A previous study reviewed 68 EAH cases in the PubMed database from 1968 and 2018, 47 of which (69.0%) showed lesions on the distal extremities, and 50 of which (73.5%) were reported to be congenital4. In a review by Patterson et al.1, 12 of 18 cases (66.7%) were located on the extremities, with the rest on the trunk and head/neck. There were 2 previously reported EAH cases with accompanying nail deformity. One case was a 22-month-old girl presenting with a reddish nodule with nail deformity on the fifth toe of her left foot5. The other case was a 37-year-old female who had nodules on the left hand and right foot that had been present since childhood and that caused nail deformity, leaving vestigial nails6. It is unclear whether these cases involved lesions under the nails, and we assume that these lesions had developed next to the nail or in the nail matrix.

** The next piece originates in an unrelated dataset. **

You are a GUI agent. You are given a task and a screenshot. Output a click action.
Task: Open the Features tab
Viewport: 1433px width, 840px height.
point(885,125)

Our presented case is adult-onset EAH that occurred as a subungual lesion. Unlike the previous cases, it did not cause nail deformity or destruction and initially was misinterpreted as some other subungual tender nodule. The differential diagnosis of a subungual nodule includes benign solid tumors such as glomus tumor, lobular capillary hemangioma, angiokeratoma, angiomyomatous hamartoma nevus, and malignant tumors7, 8. Herein, to the best of our knowledge, we report the first case of subungual adult-onset EAH without nail deformity. Based on this case, we can consider EAH additionally when discriminating painful subungual nodules.